Despite the loses, Digg still has no real peer in terms of size in the social news space. Founder Kevin Rose recently spoke with Sarah Lacy backstage at TechCrunch50 about what is going right with Digg and some plans for the future. Notably, Sarah asked about if upcoming changes will make Digg more of a Twitter competitor, to which Rose replied that he didn’t think so. Instead, he wants to leverage Twitter to spread Digg’s stories more, and to bring Twitter users into the Digg experience. Trammell, it seems, should be able to help ease that transition if Twitter feels the same way.
Trammell sounds particularly enthusiastic about his new gig:
I’ll be working with a new set of folks I admire (Doug Bowman, for instance) on a site that is changing the way the world communicates. Did I mention I’m excited? ‘Cause I am.
Trammell notes that despite his new job, he will continue to advise Digg on user research. Meanwhile, Twitter is rapidly approaching 100 employees.









DIGG is a very cooled off company these days. No serious hardcore web person wants to be there anymore.
and twitter wants to prevent them from getting back into the game. this is as much a crippling attack on digg as it is an interface add for twitter.
Seems especially strange since, as mentioned in the article, Kevin downplayed any fight they may be looking to start with Twitter.
People leave companies to go to other companies all the time. Kevin tried to compete with Twitter and failed. Digg and Twitter are not the same and can coexist peacefully.
is the guy in this pix taking a bong hit? If so, awesome:)
Nope, looks like he is drinking the Kool-aid
This is another comment from TechCrunch, good page…

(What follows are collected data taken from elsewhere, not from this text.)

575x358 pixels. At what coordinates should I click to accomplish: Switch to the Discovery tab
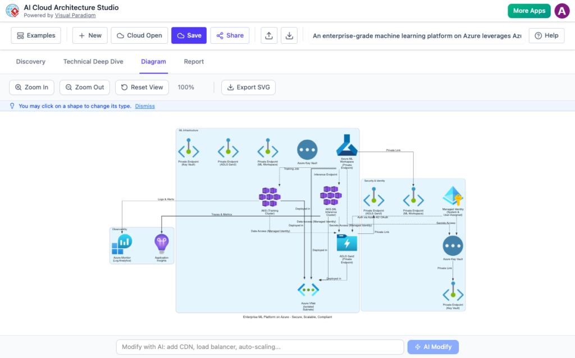(x=30, y=62)
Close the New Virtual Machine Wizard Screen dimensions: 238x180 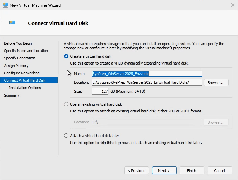(232, 5)
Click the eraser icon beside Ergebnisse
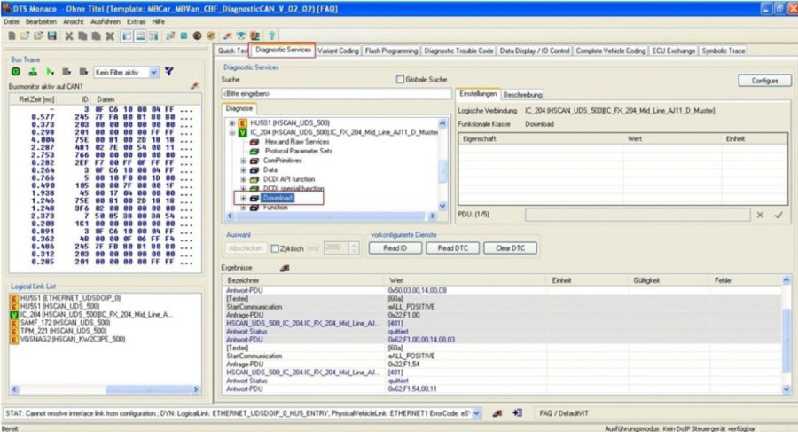 pyautogui.click(x=285, y=268)
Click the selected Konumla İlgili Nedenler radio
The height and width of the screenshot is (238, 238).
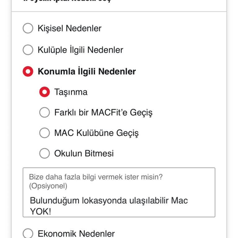pos(28,72)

He might be smoking some TEA.
cut to digg longtimers sitting around finalizing their suicide pact, looking one last time at that businessweek cover proclaiming digg’s impending moneygasm….
lesson: take the money and run, it isn’t offered twice
Wow. Mark is a very talented guy. Met him in June of 08 (3 days after moving to SF) at a LaughingSquid drinkup. Huge congrats to him.

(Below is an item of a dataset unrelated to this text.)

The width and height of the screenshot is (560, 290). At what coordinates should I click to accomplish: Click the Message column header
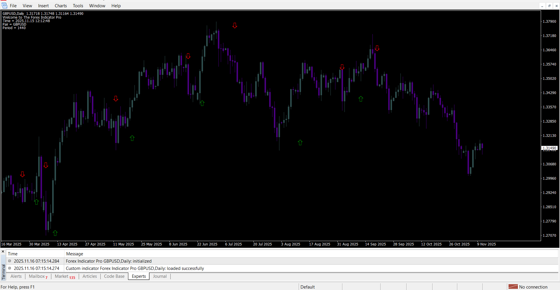75,254
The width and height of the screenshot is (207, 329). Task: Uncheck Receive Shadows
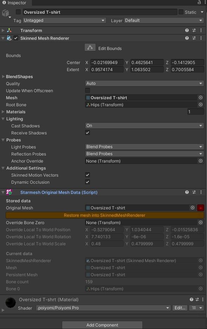tap(88, 133)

Twitter should stop hiring graphic designers and start hiring server/network architects. 155MM should build a scalable web service…
+1
there you go, done
[input type="text" name="tweet" size="140"]
there you go, done
@shane
More people use twitter through other applications than their own site (or wap).
That might hint at something. Think hard. Think real hard.

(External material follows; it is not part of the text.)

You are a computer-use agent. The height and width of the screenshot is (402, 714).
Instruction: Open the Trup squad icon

Techcrunch: Design make site look pretty dur hur dur hur. I like pants.
I can spot at least 3 grammar mistakes in this article. It’s distracting.
Not to take anything away from Mark Trammell, but this really isn’t significant news. Very few individuals make or break a company, except at the founding and leadership level.
Maybe this article represents one of a hundred defections – then it’s news. Otherwise – meh.
Is this the job that Jeffrey from Threadless took? He left his post as Chief Creative Officer for Digg doing something in design…I wonder if this is the same spot.
MG what the hell are you drinking in that picture?